Objective 1: In the determinant question, what is the area of triangle PQR?
Objective 2: Please sum up the determinant question in two sentences.

Text shown:

The area of a $\vartriangle ABC$ with given vertices $(a,a^2),(b,b^2),(c,c^2)$ is $\frac{1}{4}$ $sq. units$ and area of another $\vartriangle PQR$ with given vertices $(p,p^2),(q,q^2),(r,r^2)$ is $3$ $sq. units$.
Then what is the value of $$ \begin{vmatrix} (1+ap)^2 & (1+bp)^2 & (1+cp)^2 \\ (1+aq)^2 & (1+bq)^2 & (1+cq)^2 \\ (1+ar)^2 & (1+br)^2 & (1+cr)^2 \\ \end{vmatrix} $$
I could not even begin attempting it , i don't know where to begin from,someone kindly help.

Information given:
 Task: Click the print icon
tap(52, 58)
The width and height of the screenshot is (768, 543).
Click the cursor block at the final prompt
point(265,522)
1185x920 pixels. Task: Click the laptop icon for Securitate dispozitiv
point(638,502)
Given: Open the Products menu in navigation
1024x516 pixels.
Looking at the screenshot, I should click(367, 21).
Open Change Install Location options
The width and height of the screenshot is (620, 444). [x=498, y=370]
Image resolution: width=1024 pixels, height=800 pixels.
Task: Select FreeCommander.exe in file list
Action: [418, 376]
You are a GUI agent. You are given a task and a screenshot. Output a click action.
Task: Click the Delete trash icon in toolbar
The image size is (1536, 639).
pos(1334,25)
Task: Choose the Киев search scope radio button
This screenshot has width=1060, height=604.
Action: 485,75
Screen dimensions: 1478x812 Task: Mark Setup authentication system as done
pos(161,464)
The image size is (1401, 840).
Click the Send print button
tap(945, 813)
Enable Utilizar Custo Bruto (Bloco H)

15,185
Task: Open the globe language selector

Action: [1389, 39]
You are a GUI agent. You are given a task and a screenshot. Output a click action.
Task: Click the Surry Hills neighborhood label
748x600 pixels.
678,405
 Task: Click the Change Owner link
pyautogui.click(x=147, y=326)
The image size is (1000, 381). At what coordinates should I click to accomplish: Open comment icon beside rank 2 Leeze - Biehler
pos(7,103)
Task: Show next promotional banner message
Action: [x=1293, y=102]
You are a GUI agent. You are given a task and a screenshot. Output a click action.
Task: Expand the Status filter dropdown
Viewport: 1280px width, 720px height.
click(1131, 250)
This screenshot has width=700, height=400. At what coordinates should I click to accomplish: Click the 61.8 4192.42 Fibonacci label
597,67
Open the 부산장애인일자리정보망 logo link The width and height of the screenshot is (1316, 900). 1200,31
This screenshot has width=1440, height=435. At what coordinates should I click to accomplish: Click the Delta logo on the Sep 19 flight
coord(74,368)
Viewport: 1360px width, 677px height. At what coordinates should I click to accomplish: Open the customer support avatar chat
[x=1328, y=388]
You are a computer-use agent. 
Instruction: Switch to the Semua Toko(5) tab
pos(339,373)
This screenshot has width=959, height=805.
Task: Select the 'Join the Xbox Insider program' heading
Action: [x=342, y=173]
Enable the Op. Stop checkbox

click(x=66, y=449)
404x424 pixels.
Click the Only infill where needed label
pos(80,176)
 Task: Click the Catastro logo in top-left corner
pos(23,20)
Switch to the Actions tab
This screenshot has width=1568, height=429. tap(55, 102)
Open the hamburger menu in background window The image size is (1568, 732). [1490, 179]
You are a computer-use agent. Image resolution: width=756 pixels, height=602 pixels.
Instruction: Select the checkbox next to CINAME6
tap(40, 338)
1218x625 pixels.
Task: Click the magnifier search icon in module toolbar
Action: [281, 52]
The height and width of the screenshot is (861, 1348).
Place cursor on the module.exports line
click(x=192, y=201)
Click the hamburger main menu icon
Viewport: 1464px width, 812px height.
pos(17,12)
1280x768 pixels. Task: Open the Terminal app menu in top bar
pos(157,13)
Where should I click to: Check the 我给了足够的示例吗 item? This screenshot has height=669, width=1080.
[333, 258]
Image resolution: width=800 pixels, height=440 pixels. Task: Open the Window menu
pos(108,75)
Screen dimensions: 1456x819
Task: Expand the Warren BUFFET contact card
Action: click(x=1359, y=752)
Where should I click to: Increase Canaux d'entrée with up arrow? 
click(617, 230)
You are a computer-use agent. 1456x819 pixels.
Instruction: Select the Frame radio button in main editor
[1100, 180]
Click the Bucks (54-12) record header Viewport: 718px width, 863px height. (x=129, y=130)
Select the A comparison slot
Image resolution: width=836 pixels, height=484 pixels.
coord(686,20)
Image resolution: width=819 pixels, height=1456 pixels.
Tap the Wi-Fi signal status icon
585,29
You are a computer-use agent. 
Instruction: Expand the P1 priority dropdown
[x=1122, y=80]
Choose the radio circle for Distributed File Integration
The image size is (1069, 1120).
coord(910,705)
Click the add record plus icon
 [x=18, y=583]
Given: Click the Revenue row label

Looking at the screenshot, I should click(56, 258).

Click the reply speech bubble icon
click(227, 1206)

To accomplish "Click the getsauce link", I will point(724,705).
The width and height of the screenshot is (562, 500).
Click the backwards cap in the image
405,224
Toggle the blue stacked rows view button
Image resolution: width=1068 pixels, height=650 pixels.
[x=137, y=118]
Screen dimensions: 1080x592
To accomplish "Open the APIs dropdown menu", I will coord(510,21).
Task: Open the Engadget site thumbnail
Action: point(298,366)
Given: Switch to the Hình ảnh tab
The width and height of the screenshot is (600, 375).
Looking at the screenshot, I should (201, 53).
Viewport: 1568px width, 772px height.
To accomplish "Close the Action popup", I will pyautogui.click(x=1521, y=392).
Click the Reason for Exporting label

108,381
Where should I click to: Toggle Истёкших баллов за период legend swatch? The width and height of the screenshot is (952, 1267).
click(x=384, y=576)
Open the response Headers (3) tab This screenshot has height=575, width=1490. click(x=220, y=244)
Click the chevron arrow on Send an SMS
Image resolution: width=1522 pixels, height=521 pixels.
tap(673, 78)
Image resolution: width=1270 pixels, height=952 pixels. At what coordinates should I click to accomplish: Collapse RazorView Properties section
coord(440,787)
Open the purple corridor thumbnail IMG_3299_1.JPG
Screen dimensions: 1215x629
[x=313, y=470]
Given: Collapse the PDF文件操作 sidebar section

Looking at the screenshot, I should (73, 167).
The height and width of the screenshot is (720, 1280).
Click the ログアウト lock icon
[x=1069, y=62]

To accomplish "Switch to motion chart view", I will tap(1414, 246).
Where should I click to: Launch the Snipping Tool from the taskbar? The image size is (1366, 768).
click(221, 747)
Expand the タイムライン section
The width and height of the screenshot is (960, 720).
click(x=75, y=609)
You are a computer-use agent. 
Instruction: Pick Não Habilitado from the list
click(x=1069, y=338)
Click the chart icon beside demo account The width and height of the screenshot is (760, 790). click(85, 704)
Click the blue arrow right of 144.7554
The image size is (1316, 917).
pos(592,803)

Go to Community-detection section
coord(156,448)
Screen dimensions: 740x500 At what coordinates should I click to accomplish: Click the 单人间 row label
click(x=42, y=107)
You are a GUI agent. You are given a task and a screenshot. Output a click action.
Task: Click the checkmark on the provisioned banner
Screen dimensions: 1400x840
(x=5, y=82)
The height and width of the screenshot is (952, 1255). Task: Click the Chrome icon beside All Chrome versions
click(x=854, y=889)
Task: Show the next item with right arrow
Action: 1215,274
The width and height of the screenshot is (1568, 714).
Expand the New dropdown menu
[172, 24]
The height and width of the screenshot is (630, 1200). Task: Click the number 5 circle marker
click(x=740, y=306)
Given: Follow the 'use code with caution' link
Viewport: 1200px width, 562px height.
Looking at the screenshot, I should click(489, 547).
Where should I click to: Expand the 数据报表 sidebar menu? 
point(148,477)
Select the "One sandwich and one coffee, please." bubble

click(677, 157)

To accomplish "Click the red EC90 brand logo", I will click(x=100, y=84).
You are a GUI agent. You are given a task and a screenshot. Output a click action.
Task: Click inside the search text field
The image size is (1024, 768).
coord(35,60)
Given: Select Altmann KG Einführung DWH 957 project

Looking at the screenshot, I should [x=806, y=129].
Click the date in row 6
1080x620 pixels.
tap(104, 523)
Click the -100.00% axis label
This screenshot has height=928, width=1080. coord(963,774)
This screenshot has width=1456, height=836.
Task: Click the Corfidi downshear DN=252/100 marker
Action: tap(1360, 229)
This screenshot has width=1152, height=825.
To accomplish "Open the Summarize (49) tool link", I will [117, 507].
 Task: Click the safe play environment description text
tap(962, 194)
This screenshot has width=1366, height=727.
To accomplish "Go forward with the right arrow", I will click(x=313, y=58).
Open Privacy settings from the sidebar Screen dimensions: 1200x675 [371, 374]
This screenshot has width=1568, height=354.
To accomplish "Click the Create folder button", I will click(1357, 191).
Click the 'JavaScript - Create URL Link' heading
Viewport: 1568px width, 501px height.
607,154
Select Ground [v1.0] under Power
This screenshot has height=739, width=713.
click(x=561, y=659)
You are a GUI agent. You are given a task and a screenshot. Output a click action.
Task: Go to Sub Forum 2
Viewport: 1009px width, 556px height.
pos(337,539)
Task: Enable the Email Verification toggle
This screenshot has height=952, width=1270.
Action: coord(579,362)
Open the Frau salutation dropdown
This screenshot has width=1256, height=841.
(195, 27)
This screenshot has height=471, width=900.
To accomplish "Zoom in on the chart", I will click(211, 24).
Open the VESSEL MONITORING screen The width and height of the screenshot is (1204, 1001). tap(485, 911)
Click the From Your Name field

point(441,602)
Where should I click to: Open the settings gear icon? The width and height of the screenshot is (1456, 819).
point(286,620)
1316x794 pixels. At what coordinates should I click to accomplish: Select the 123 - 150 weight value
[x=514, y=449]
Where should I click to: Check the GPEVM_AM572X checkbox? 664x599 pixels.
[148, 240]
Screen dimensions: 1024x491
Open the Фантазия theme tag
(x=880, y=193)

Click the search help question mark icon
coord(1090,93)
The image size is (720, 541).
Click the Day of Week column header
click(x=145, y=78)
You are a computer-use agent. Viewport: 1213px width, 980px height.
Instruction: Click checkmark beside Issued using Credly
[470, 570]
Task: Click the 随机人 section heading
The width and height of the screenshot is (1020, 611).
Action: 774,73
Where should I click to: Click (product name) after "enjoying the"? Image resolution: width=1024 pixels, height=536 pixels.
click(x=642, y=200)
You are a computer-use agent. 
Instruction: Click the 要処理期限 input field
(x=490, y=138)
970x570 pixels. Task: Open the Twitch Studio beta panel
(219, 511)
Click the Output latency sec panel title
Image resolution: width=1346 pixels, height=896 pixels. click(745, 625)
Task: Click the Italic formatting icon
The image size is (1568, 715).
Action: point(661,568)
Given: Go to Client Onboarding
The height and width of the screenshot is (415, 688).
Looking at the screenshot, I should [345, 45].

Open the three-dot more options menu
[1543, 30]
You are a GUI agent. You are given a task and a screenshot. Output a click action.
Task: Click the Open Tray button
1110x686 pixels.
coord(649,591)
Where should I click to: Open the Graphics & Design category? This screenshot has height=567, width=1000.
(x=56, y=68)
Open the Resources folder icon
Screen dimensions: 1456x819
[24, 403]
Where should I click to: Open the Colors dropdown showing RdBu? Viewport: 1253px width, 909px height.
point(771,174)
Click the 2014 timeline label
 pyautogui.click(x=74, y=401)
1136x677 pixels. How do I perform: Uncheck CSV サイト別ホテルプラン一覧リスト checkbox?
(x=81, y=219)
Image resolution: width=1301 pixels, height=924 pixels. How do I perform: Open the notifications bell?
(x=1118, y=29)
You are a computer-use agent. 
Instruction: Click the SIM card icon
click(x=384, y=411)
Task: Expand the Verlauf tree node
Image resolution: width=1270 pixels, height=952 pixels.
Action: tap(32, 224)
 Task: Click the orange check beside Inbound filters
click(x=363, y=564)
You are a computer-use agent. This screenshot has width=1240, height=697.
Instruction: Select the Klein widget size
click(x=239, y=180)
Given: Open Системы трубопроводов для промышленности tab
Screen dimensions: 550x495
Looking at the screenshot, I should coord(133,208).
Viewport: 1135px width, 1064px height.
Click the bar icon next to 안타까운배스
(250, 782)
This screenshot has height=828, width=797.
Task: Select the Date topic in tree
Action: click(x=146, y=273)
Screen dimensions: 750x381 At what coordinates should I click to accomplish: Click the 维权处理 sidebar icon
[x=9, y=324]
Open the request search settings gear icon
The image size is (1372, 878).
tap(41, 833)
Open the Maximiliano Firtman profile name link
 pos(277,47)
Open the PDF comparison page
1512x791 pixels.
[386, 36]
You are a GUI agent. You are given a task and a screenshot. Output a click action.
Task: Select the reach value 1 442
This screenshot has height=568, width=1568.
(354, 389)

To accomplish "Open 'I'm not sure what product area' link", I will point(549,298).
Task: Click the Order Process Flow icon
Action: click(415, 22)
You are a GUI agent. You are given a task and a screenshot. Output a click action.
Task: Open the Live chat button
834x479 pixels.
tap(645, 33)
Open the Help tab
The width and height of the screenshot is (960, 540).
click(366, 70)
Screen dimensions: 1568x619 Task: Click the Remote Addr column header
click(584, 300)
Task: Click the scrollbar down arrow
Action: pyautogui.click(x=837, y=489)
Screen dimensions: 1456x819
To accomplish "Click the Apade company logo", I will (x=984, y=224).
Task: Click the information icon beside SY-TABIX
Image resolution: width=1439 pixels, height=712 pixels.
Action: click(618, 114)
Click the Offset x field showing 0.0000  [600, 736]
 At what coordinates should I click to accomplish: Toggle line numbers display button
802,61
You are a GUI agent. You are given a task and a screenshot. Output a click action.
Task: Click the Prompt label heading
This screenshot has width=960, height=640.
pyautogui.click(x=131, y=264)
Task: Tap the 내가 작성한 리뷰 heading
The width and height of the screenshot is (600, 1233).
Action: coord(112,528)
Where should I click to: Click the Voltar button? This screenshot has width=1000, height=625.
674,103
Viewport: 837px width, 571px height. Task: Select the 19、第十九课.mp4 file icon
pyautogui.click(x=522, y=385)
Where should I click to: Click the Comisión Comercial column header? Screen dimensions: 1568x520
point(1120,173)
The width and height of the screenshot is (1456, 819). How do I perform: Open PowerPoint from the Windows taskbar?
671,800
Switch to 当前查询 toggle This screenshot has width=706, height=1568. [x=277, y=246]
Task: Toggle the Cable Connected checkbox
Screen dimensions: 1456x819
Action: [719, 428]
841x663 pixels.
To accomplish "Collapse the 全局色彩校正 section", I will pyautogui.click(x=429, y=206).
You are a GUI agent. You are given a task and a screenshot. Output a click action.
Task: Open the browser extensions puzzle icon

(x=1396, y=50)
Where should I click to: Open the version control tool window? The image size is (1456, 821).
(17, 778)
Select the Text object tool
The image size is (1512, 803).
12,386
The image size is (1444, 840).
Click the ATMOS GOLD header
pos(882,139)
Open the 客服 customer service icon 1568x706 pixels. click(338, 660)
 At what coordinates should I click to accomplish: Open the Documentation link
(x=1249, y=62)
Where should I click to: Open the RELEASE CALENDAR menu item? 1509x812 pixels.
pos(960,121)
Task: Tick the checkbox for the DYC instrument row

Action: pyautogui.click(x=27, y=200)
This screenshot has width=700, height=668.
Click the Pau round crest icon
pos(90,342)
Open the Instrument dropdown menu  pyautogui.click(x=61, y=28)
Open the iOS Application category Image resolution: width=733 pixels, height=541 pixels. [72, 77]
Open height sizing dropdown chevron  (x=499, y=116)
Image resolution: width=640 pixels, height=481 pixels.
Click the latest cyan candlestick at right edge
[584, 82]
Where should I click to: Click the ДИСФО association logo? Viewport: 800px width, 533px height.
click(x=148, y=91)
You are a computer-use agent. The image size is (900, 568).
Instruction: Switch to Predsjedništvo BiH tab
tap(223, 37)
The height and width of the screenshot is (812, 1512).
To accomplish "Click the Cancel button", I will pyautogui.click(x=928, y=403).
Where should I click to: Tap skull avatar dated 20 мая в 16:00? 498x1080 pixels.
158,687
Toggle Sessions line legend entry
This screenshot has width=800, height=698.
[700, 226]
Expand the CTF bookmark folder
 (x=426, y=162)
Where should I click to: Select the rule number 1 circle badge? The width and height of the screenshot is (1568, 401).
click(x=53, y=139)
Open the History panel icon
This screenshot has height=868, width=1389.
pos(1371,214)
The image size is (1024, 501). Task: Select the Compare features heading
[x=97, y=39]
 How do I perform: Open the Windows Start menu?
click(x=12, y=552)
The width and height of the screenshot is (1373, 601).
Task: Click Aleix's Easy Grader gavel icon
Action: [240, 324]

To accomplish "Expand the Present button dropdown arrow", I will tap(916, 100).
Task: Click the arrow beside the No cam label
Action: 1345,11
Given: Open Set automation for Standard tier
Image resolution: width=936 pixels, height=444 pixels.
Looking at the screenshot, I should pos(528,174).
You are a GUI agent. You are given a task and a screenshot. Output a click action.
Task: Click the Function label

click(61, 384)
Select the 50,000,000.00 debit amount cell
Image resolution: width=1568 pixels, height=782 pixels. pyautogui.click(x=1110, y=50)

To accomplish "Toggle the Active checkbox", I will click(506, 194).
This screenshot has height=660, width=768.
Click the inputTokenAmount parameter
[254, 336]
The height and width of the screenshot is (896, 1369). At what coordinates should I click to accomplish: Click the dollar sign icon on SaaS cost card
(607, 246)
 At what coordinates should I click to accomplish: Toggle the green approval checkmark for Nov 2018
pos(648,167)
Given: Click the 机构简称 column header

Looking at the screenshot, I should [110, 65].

Expected output 1: Triangle PQR has an area of 3 square units.

Expected output 2: The question gives triangle ABC, with vertices (a, a²), (b, b²), (c, c²) and area 1/4 square units, and triangle PQR, with vertices (p, p²), (q, q²), (r, r²) and area 3 square units. It asks for the value of a 3×3 determinant whose entries have the form (1 + ap)², and the poster says they could not begin and asks for help.